Di Arianna Remoli, Davide Zanella, Bruno Toscano, Benedetta Irrera
Lo Euromedia Ownership Monitor (EurOMo) ha reso disponibile in rete il suo progetto di monitoraggio e controllo dei media d’informazione, sul sito https://media-ownership.eu/.
Attualmente sono disponibili i dati relativi a 15 paesi dell’Unione e le rispettive aziende più influenti, sia a livello regionale che nazionale.
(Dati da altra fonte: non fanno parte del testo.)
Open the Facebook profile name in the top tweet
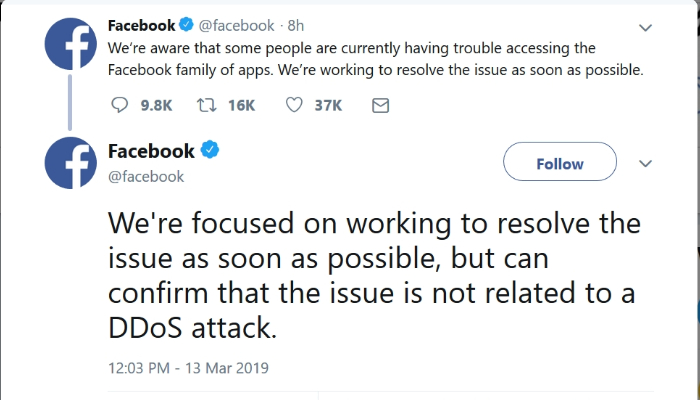The width and height of the screenshot is (700, 400). [142, 25]
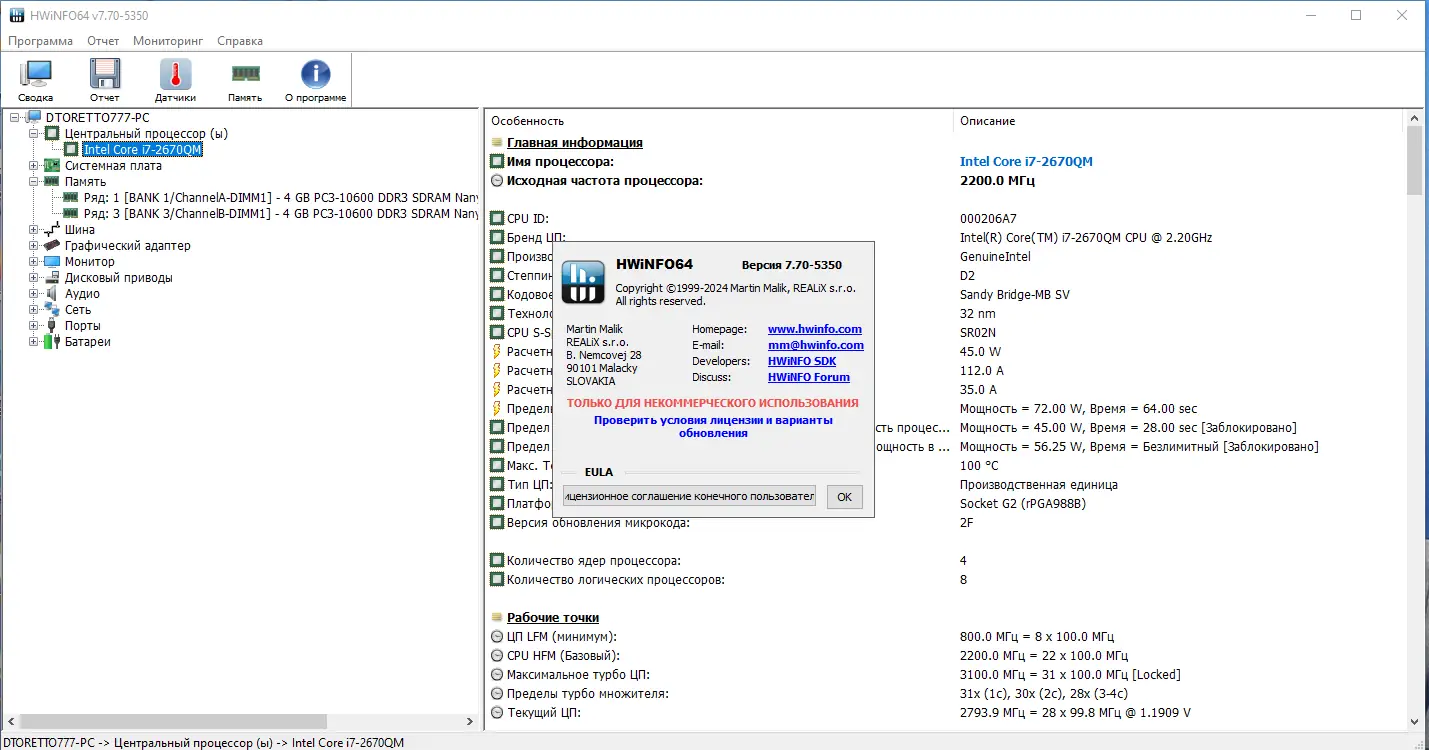Open the www.hwinfo.com homepage link
Viewport: 1429px width, 750px height.
814,329
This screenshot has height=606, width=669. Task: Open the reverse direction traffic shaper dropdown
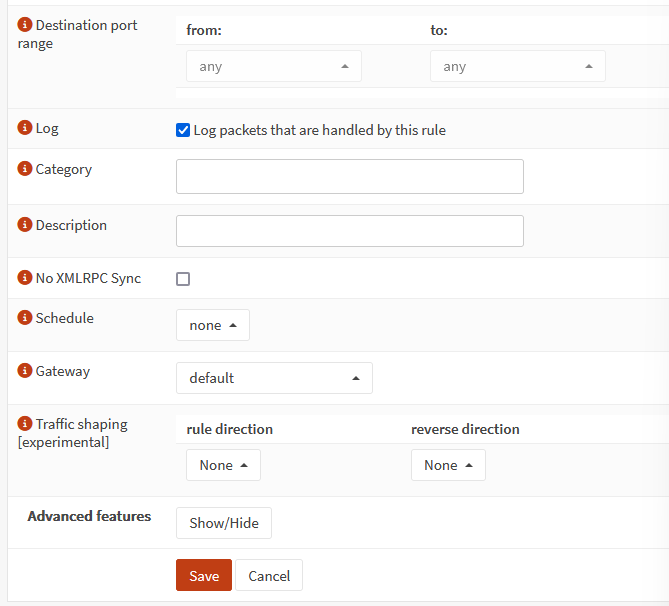click(448, 465)
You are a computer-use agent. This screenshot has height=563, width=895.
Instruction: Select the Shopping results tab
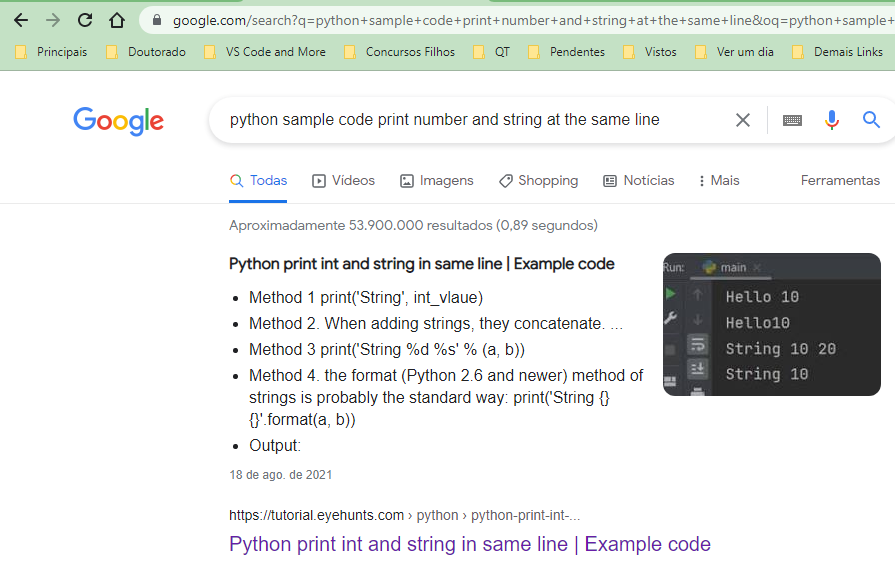538,181
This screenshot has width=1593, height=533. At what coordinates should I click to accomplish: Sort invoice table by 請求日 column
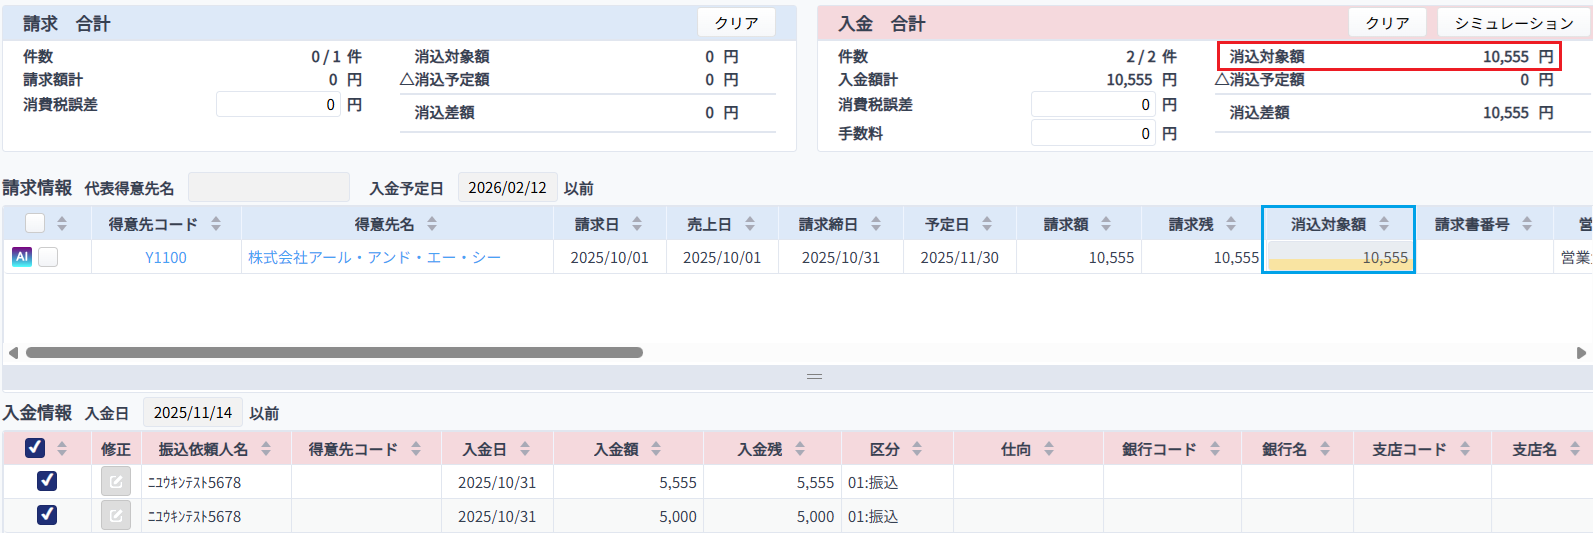point(637,224)
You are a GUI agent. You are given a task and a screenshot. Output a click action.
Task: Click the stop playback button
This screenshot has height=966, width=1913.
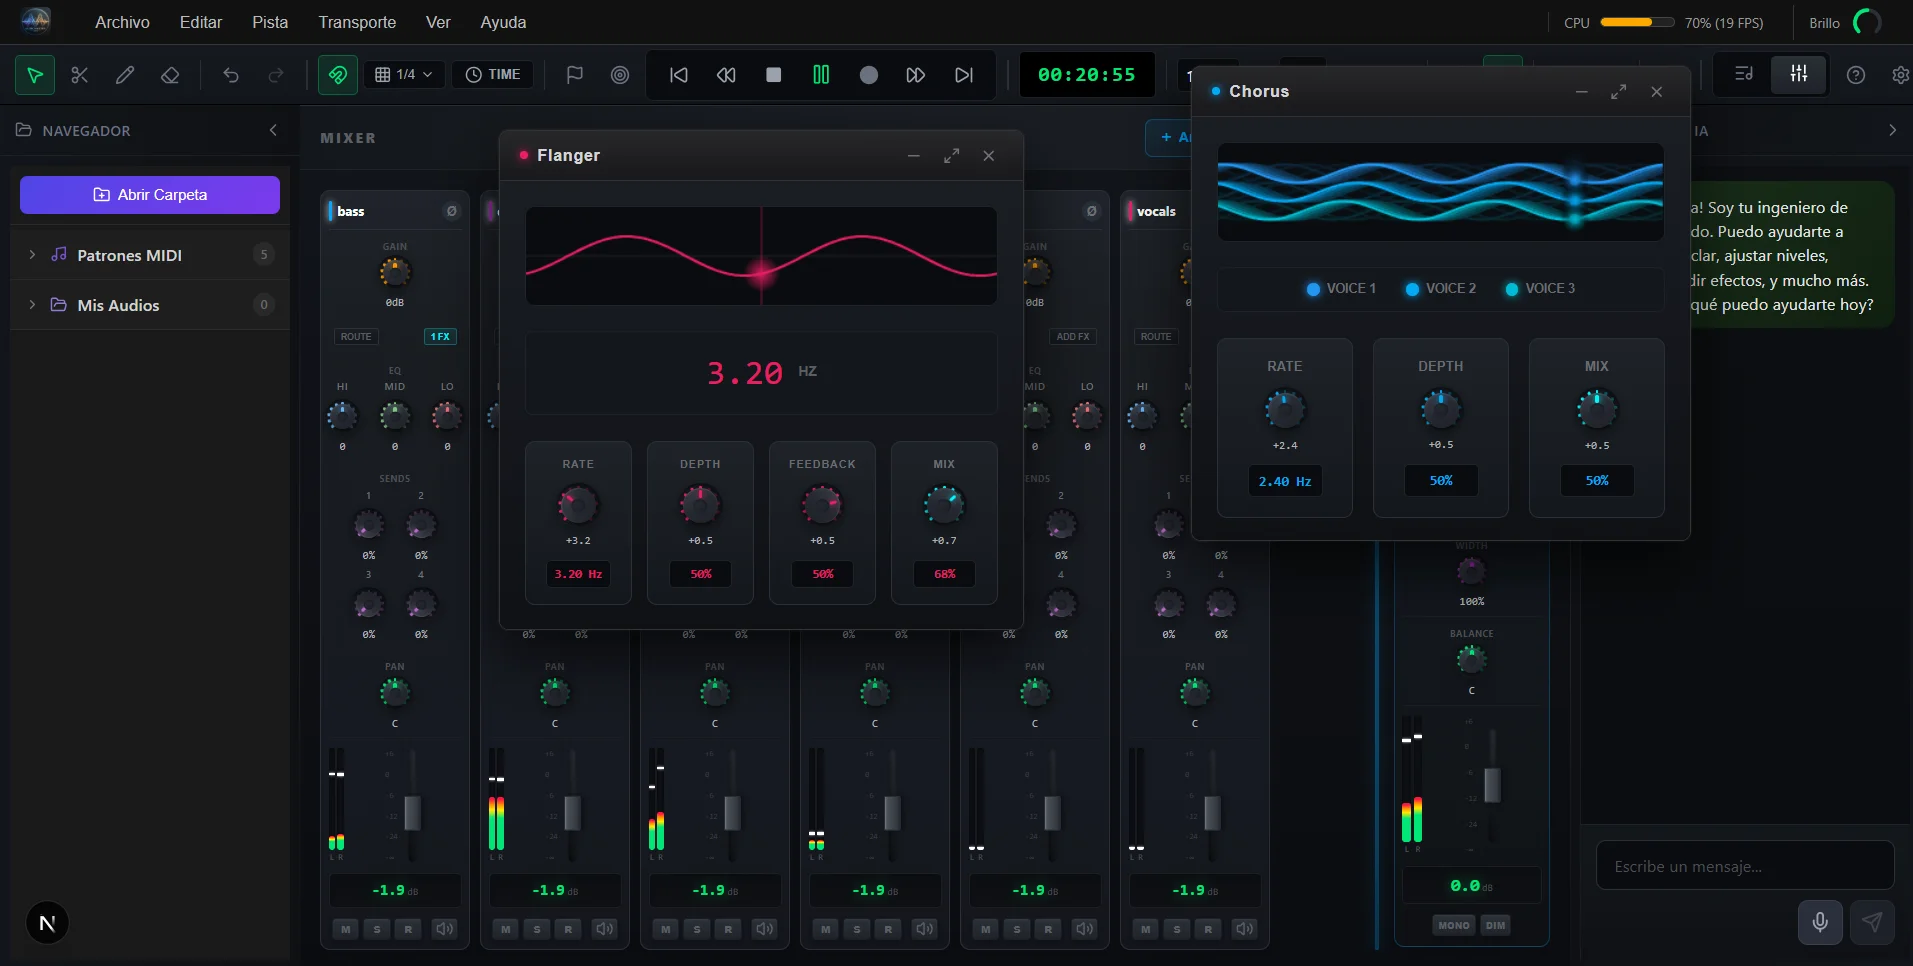[x=773, y=75]
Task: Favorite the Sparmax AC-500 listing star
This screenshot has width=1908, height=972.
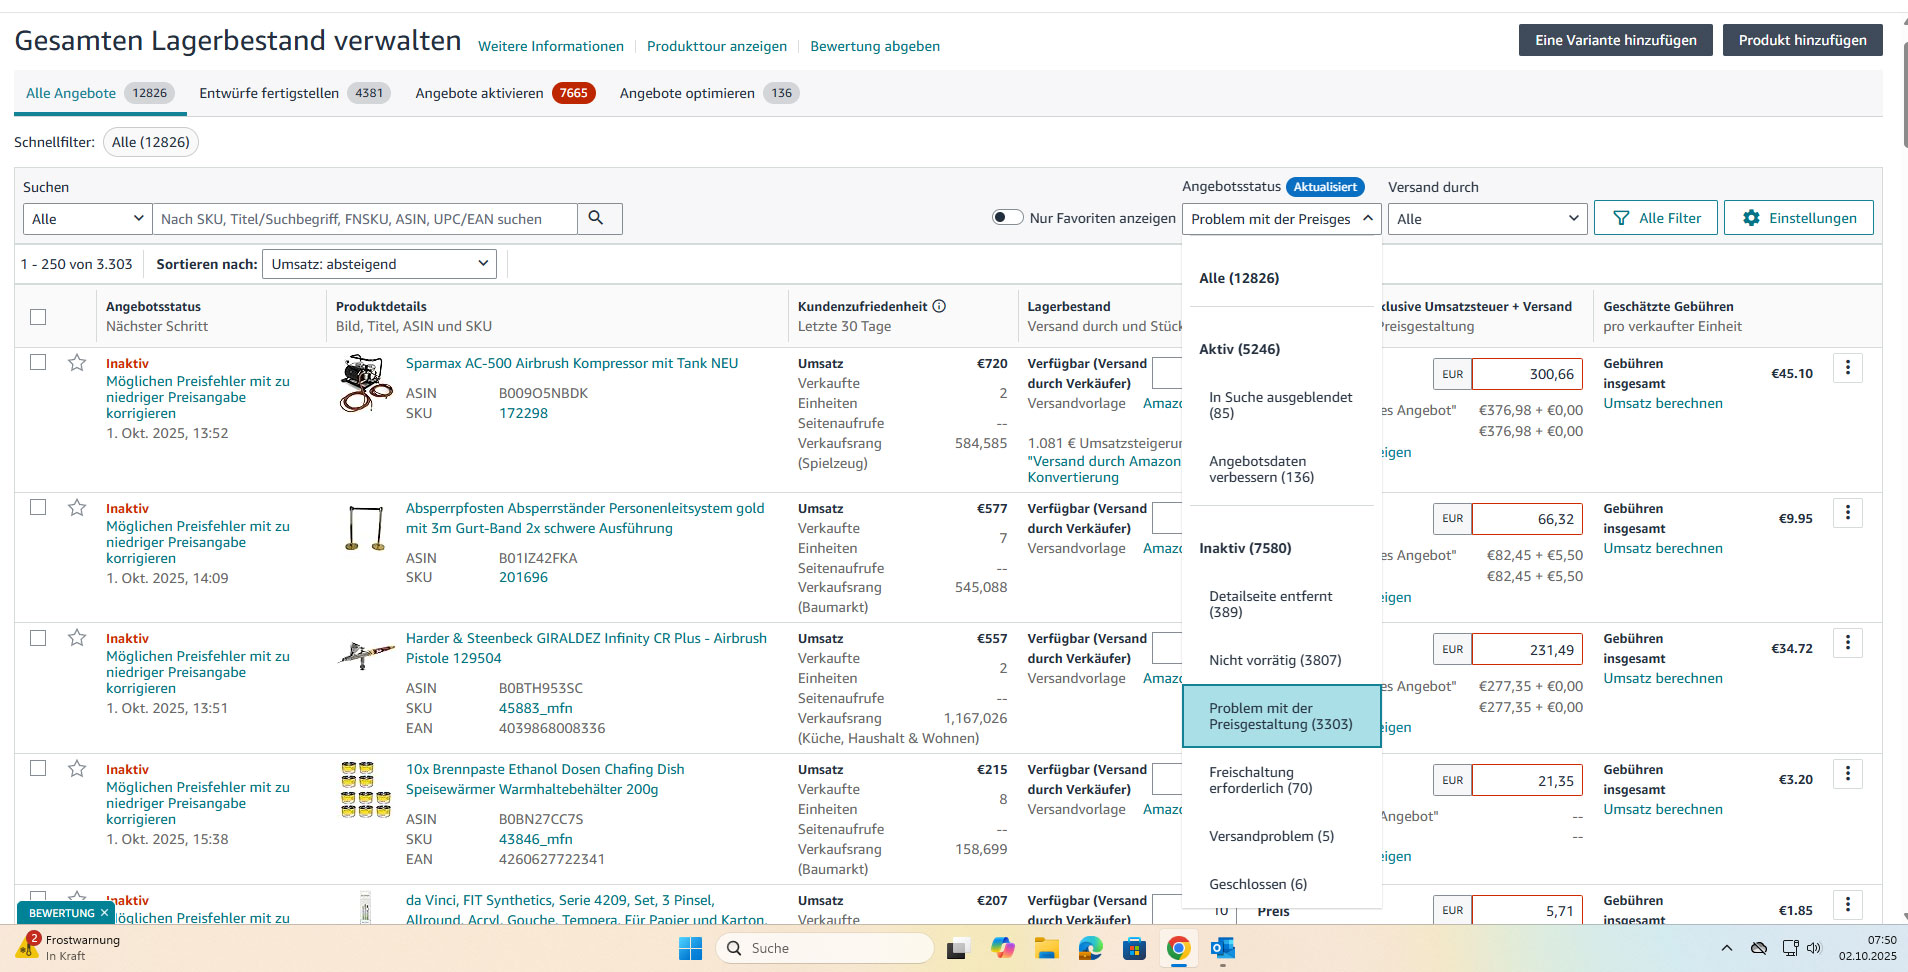Action: [77, 363]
Lo scopo del progetto, è di analizzare e controllare il grado di trasparenza mediatico, così da facilitare il monitoraggio delle concentrazioni dei gruppi aziendali e favorire un’informazione più sicura.
Il progetto è co-finanziato dalla Commissione Europea a guida Ursula von der Leyen come parte dell’European democracy Action Plan presentato il 3 dicembre 2020. L’obiettivo del Piano d’azione è, tra le altre cose, rafforzare la libertà e il pluralismo dei mezzi di informazione e lottare contro la disinformazione. La Commissione ha dichiarato di proporre atti giuridici in materia di pubblicità politica, e l’istituzione dell’osservatorio di cui abbiamo parlato oggi. Il presente piano d’azione per la democrazia europea, sarà un elemento chiave del nuovo impulso per consentire alla democrazia europea di affrontare le sfide dell’era digitale.
Per la realizzazione del progetto è stato coinvolto un consorzio di 15 istituti d’istruzione, coordinati dall’università di Salisburgo e tra i quali La Sapienza di Roma, che ha potuto raccogliere e lavorare sui dati resi pubblicamente disponibili da parte delle aziende dei paesi interessati: Austria, Belgio, Repubblica ceca, Danimarca, Finlandia, Germania, Grecia, Ungheria, Italia, Lituania, Paesi Bassi, Portogallo, Slovenia, Spagna e Svezia. Tuttavia l’intenzione è quella di raggiungere tutti gli stati dell’Unione entro settembre 2023.
Nel sito è possibile trovare una sezione dedicata all’analisi della situazione mediatica dei quindici paesi coinvolti. Tra questi, come abbiamo già detto, è presente l’Italia di cui sono state analizzate 18 testate (8 canali TV, 6 testate cartacee, 4 digitali) sulla base dei criteri di market share, impact revenues, audience share e univocità politico-istituzionali.
La popolazione italiana sceglie come principale mezzo d’informazione la televisione, anche se dopo la pandemia di Covid-19 ha perso il primato a favore delle fonti web e social network. La carta stampata dopo essere stata la protagonista indiscussa, dalla sua nascita fino alla metà del ‘900, adesso vive un periodo di crisi soprattutto dopo l’avvento del web.
Una peculiarità italiana è che i grandi gruppi mediatici appartengono spesso a importanti famiglie di imprenditori. Il gruppo editoriale Gedi, legato alla famiglia Agnelli, e Fininvest, la media company fondata da Silvio Berlusconi, sono i due esempi più lampanti di questa tendenza. Proprio per questa particolarità che caratterizza le proprietà dei media italiani, viene definita “scatola cinese” in cui una holding controlla più società.
Parlando del settore televisivo, abbiamo gli storici canali 1, 2, 3 appartenenti al servizio pubblico di radiodiffusione RAI. Seguono Italia 1, Rete 4 e Canale 5 della società privata Mediaset.
Sebbene in termini di share i numeri siano inferiori, al terzo posto troviamo LA7 di proprietà di Cairo Communication. L’ultimo canale televisivo preso in considerazione è SkyTg24 del gruppo Comcast.
Per quanto riguarda la stampa, i primi ad essere presi in considerazione sono Repubblica (Gedi) e Il Corriere Della Sera (Cairo/RCS). Accanto a questi vi sono casi di affiliazioni come Il Giornale, di proprietà della famiglia Berlusconi, Il Sole 24Ore di proprietà di Confindustria e Avvenire, quotidiano cattolico legato alla Conferenza Episcopale Italiana.